The Curse on the Chosen (The Song of the Tears Book 2) (39 page)

Colm paced back and forth, his back bowed and his shoulders
slumped. ‘I don’t think there’s anything left.’

‘Faelamor was a master illusionist,’ Flydd reminded him.
‘The greatest that ever lived.’

‘Then break her illusion, if it still exists.’

Flydd didn’t move. ‘It’s not that easy.’

‘You haven’t tried! I’ve been brought here under false
pretences.’

‘Oh, don’t be so pathetic! You nagged me to come here, if
you recall, though I told you more than once that I might not be able to break
her illusion.’

‘I’m sorry. Please try.’

‘Colm, I can’t yet tell if there
is
an illusion. I’ve got to have something to start with, and it
all takes time.’

‘Then why did you come?’ Colm said, very controlled. ‘Why
allow me to hope?’

‘Because you begged me.’ Flydd turned back to his study of
the floor, and again Maelys noticed a faint gleam in his eyes.
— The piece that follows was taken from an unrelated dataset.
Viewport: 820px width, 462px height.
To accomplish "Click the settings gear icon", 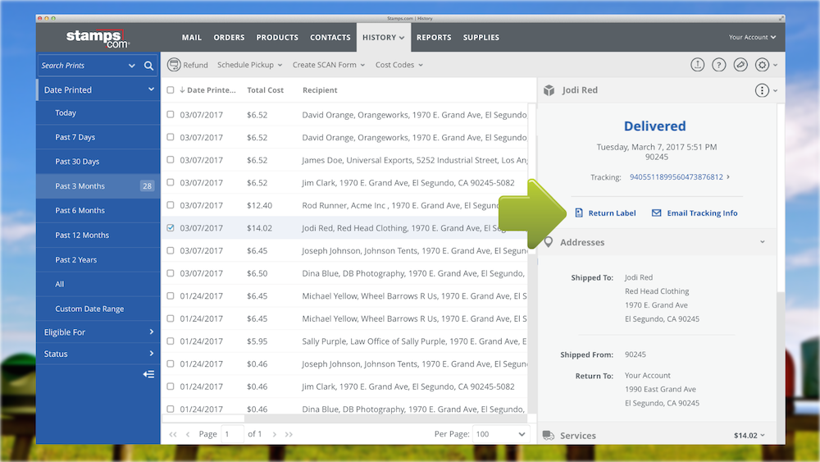I will tap(762, 65).
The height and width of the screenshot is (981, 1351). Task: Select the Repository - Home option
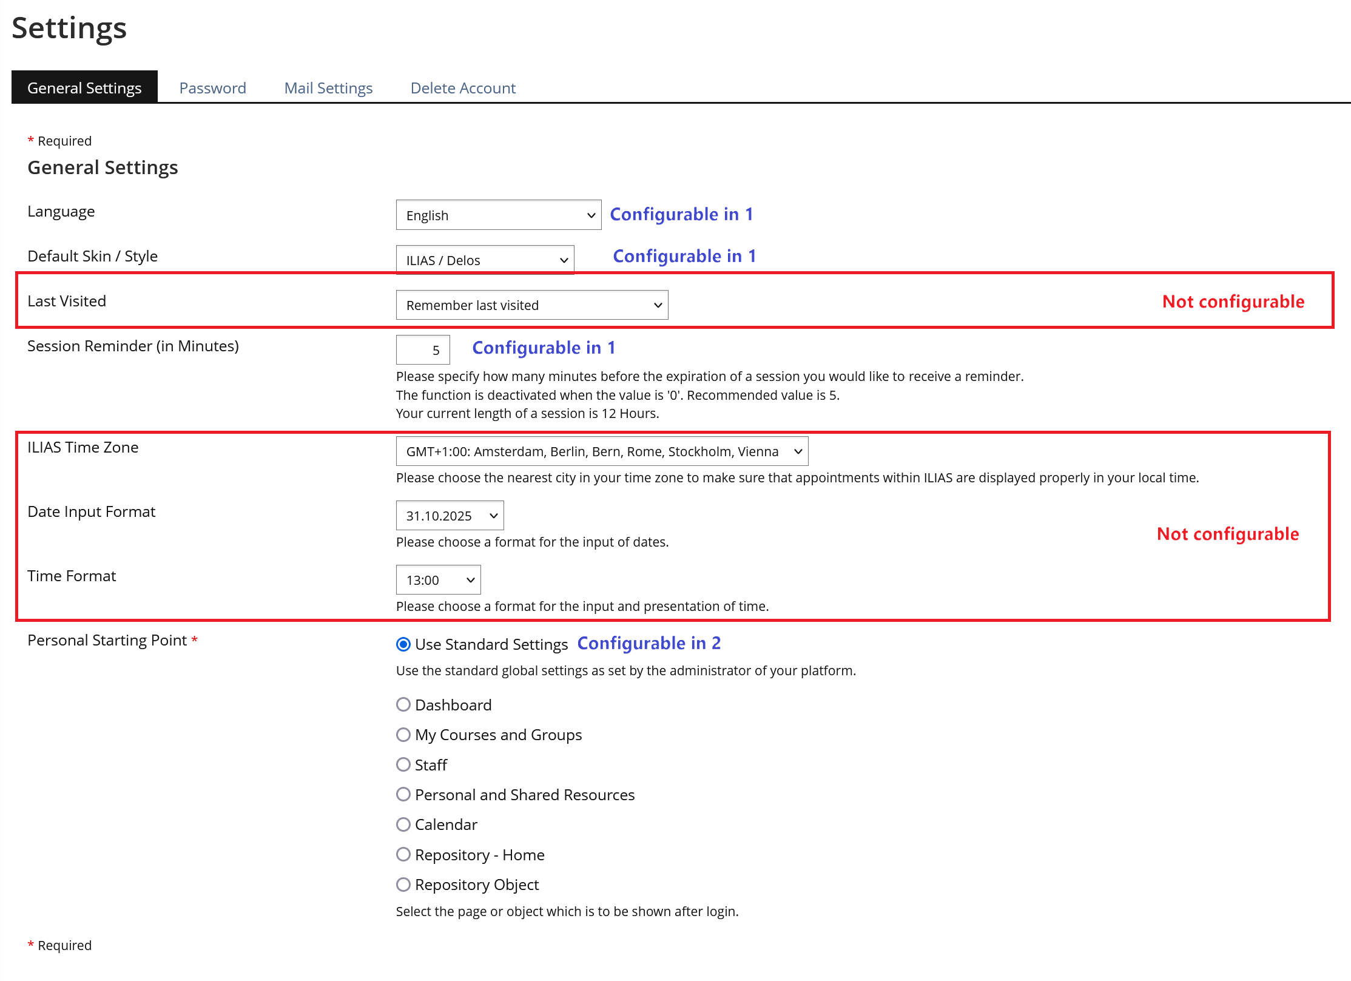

‘Then it’s over,’ Colm said dully. ‘I’ve nothing left to
hope for.’

No one said anything. Nothing Maelys could say would give
him any comfort.

‘I think you’re looking for this.’ The woman’s voice came
from behind them.

 

 

 
TWENTY-NINE

 
 

Maelys spun around. A woman not much taller than
herself stood at the entrance to the cave, her hair tumbling halfway down her
back. She was silhouetted against the light, so her features could not be seen,
and at first Maelys assumed it must be Faelamor herself, back from the dead,
for the woman held out a small ebony bracelet.

‘Colm?’ she said in a dry little voice. ‘Colm?’

Not Faelamor. Colm swallowed noisily, tried to speak but
nothing emerged save a hoarse croak. He tried again. ‘Ketila?’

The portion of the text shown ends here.